Apart from tasting amazing, salmon is also incredibly good for you, crammed with Omega 3 oils, high amounts of protein and chock full of vitimin D. Great for your skin, your hair and the rest of you!

Regular Gourmet Goddess readers will remember the fish cooking technique I learned in Paris last year - placing the fish on a bed of herbs or aromatics, to cook the fish gently and infuse it with heaps of flavour. Well, today's recipe uses that same technique, this time with fennel as the star flavour. I know many people are hesitant to use fennel - but it really works beautifully in this dish, imparting a delicate herbaceous character to the salmon that is just gorgeous.

The salmon before it went into the oven -
nestled cosily on a bed of fennel,onions,red onion,parsley and garlic.

I decided to team the salmon with a salad of watercress and pink grapefruit. The peppery nature of the watercress and the sweet tang of the grapefruit is a lovely contrast to the rich, buttery taste of the salmon. I added a very simple poppyseed vinigarette for the dressing.

With the salmon itself, I made a very simple, throw together with one hand behind your back, caper butter. You could easily add garlic or other herbs to this if you wanted to, but it was a weeknight, I was hungry and it was "cooking night" on SBS, so I wanted something fast and easy so I could get my weekly dose of Adriano Zumbo and Anthony Bourdain!

This whole dish took about half an hour to create, so it makes a great midweek meal or stress free dinner party dish. And here it is, in it's pinky, salmon-ish glory.....

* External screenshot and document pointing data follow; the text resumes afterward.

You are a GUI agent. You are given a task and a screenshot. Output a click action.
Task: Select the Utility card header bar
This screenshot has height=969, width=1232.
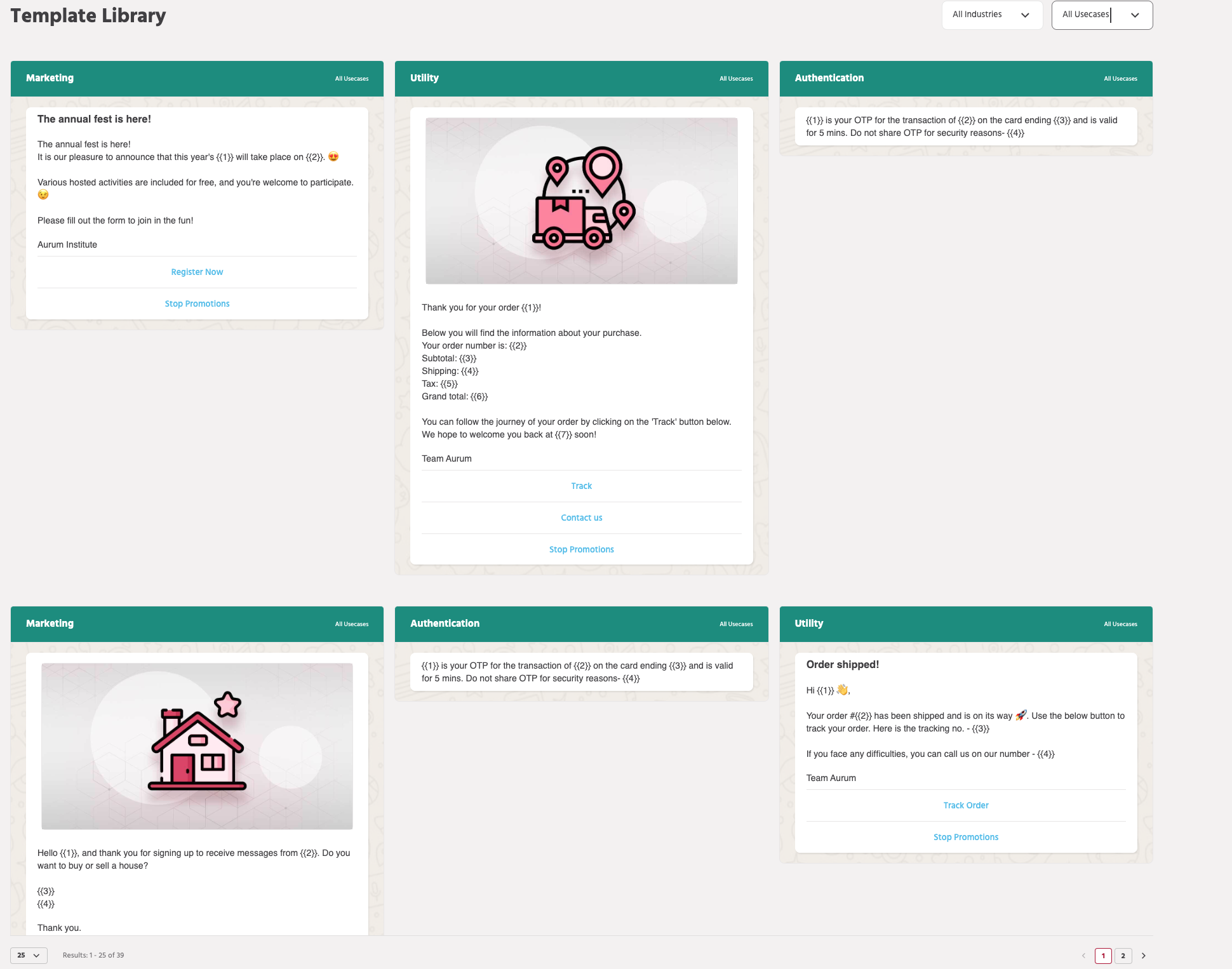pyautogui.click(x=581, y=78)
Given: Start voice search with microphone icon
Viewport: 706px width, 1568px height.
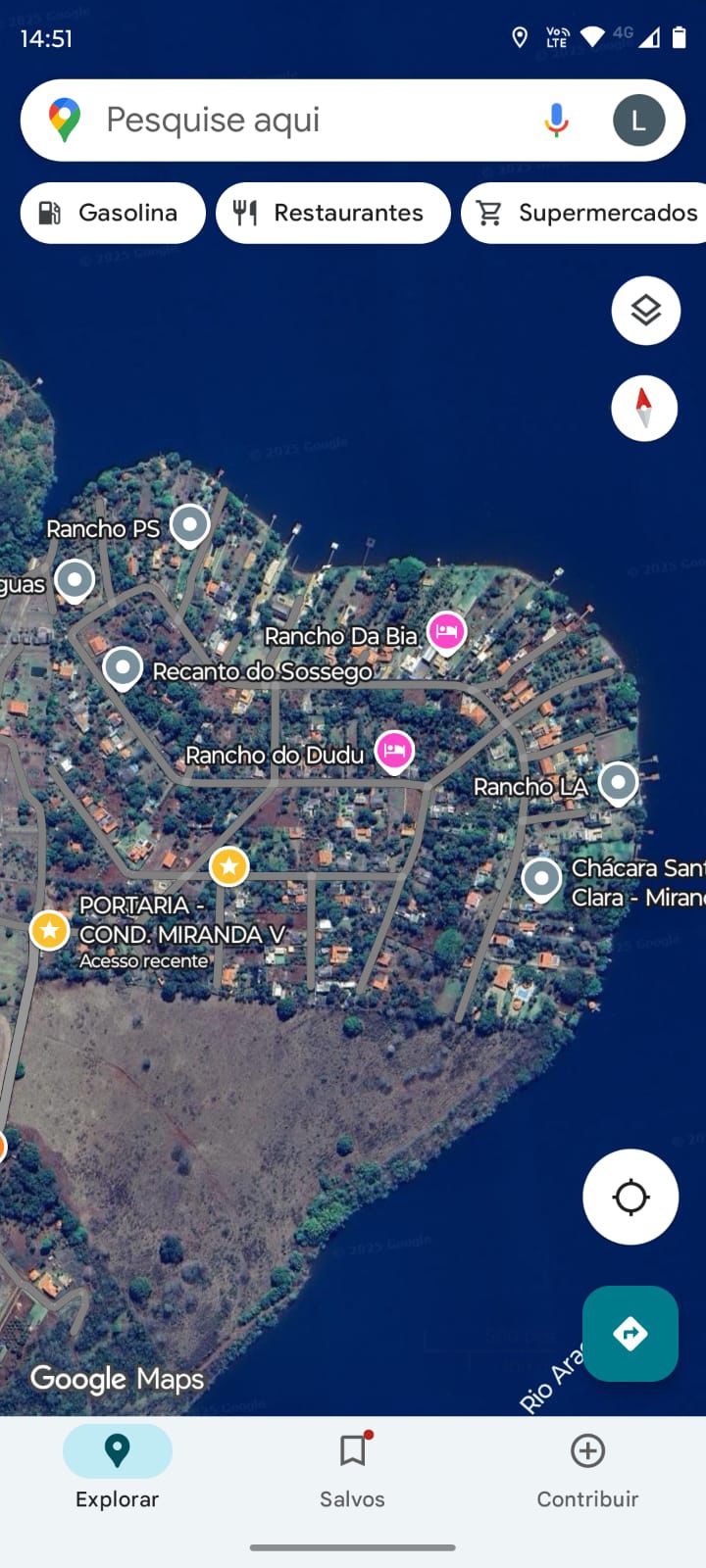Looking at the screenshot, I should coord(556,120).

And after....succulent salmon and infused with all those great flavours,
served with caper butter, a watercress and pink grapefruit salad and poppyseed dressing.

You will need:
For the salmon - 1 salmon tail, 1 tablespoon chopped continental parsley, 2 cloves sliced garlic, half a red onion cut into thin slices, the green part of 1 fennel bulb cut into slices, salt and pepper, a splash of olive oil.

For the sauce - 1 heaped tablespoon salted butter, 2 teaspoons roughly chopped capers, salt and pepper.

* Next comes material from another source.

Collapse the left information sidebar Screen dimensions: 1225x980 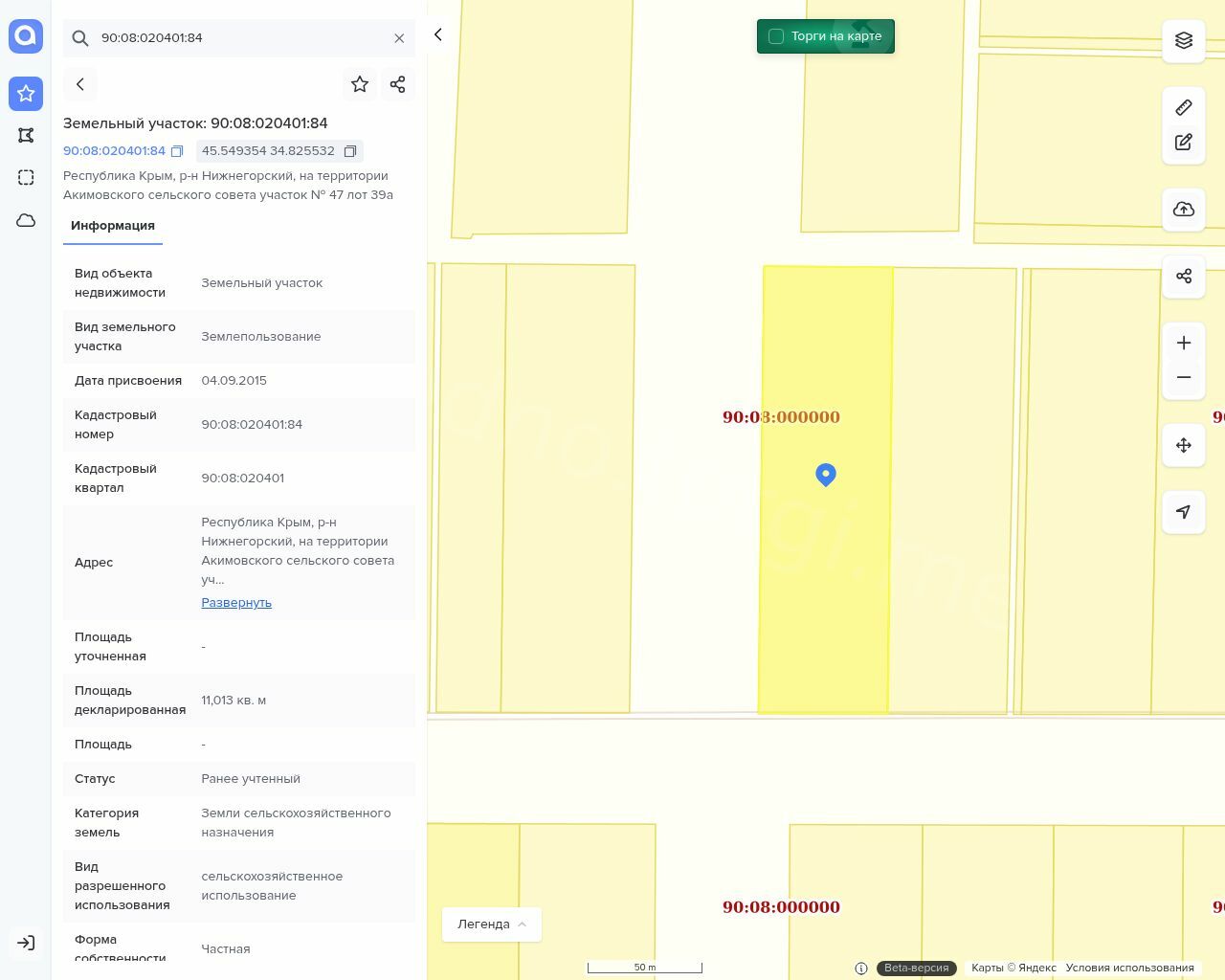(x=438, y=34)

For the salad - 1 bulb fennel sliced finely (white part only - you will use the green part for the roasting of the fish), 1 pink grapfruit cut into segments with the white pith removed, half a red onion sliced finely, a couple of handfulls of watercress (trim the larger tough stalks off so that you are mostly left with the delicate leaves)

For the salad dressing - 2 tablespoons white balsamic vinegar, 2 tablespoons good quality olive oil, 2 teaspoons poppyseeds, 1 teaspoon sugar, pinch of salt, pinch of cayenne pepper, a little black pepper to taste.

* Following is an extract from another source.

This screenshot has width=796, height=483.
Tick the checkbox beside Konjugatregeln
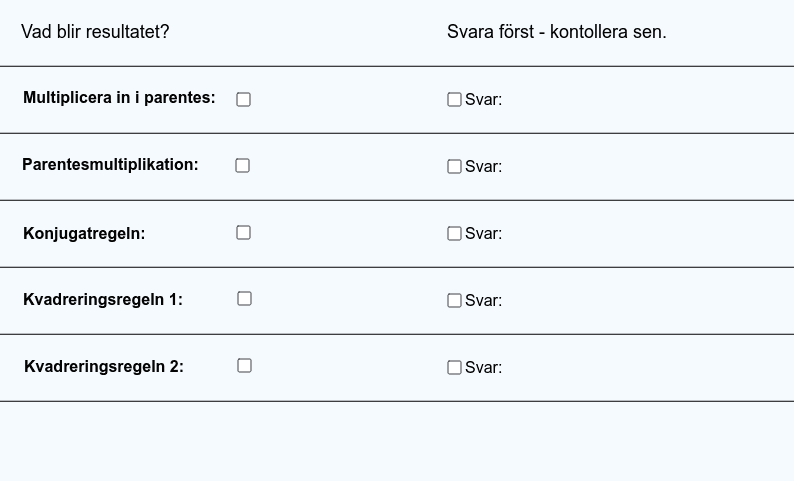pyautogui.click(x=244, y=233)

First, preheat the oven to 220C. Then, line a baking tray with baking paper.
Combine the parsley, garlic, onion and green part of the fennel and place it on the baking tray in a thick layer the size of the salmon tail.

Check that the salmon does not have any bones by feeling the surface of the flesh - it is unlikely that you will come across any in the tail, but if your fishmonger has given you a large peice, you may occasionally find one or two. Use tweezers to remove any that you find.

Rub the salmon all over with olive oil and season with salt and pepper. Lay the fish on top of the fennel mixture. Set aside.

Now make the salad dressing - simply whisk together all of the dressing ingredients until it starts to emulsify (you will know this is happening when it has thickened slightly) Taste for seasoning and adjust if necessary. Set aside.

Place the salmon in the oven and bake for 10-15 minutes, depending on the size of the salmon. Watch how it is going so that you do not overcook it - the flesh should yield slightly when you press on it.

While the salmon is cooking, toss together your salad ingredients and arrange on your serving plate, without the dressing.

Now make the caper butter - just combine all of the ingredients in a warm pan until the butter is melted. Set aside.

When the salmon is cooked, take it out of the oven and allow it to rest for 5 minutes. Lift the salmon off the bed of fennel and place on your serving dish. Spoon the caper butter over the salmon.

Dress the salad and serve with the fish. Delicious.

Serves 2 for a main course or 4 for an entree.